Personal information
- Born: June 5, 1928 Dallas, Texas, U.S.
- Died: May 23, 2000 (aged 71) Gulfport, Mississippi, U.S.
- Listed height: 6 ft 3 in (1.91 m)
- Listed weight: 238 lb (108 kg)

Career information
- High school: Woodrow Wilson (Dallas)
- College: Southern Methodist (1946–1949)
- NFL draft: 1950: 5th round, 54th overall pick

Career history
- Los Angeles Rams (1951); Dallas Texans (1952)*;
- * Offseason or practice squad member only

Awards and highlights
- NFL champion (1951); Second-team All-SWC (1949);
- Stats at Pro Football Reference

= Jack Halliday =

American football player (1928–2000)

Jack Parker Halliday (June 5, 1928 – May 23, 2000) was an American professional football defensive tackle who played one season with the Los Angeles Rams of the National Football League (NFL). He played college football at Southern Methodist University.

==Early life==
Jack Parker Halliday was born on June 5, 1928, in Dallas, Texas. He attended Woodrow Wilson High School in Dallas.

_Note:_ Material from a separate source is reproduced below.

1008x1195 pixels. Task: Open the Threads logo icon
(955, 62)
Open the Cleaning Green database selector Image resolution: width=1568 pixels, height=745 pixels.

Halliday was a member of the SMU Mustangs of Southern Methodist University from 1946 to 1949 and a three-year letterman from 1947 to 1949. He was named second-team All-Southwest Conference by the Associated Press in 1949.

==Professional career==
Halliday was selected by the Baltimore Colts in the fifth round, with the 54th overall pick, of the 1950 NFL draft. He signed with the Los Angeles Rams in 1951. He started all 12 games at right defensive tackle during the 1951 season. The Rams finished the year with an 8–4 record. Halliday also started for the Rams in the 1951 NFL Championship Game, a 24–17 victory over the Cleveland Browns. He became a free agent after the season.

Halliday signed with the Dallas Texans in 1952. He was later released on September 23, 1952, before the start of the season.

==Personal life==
Halliday served in the United States Navy. His brother Sid Halliday also played at SMU.

He died on May 23, 2000, in Gulfport, Mississippi.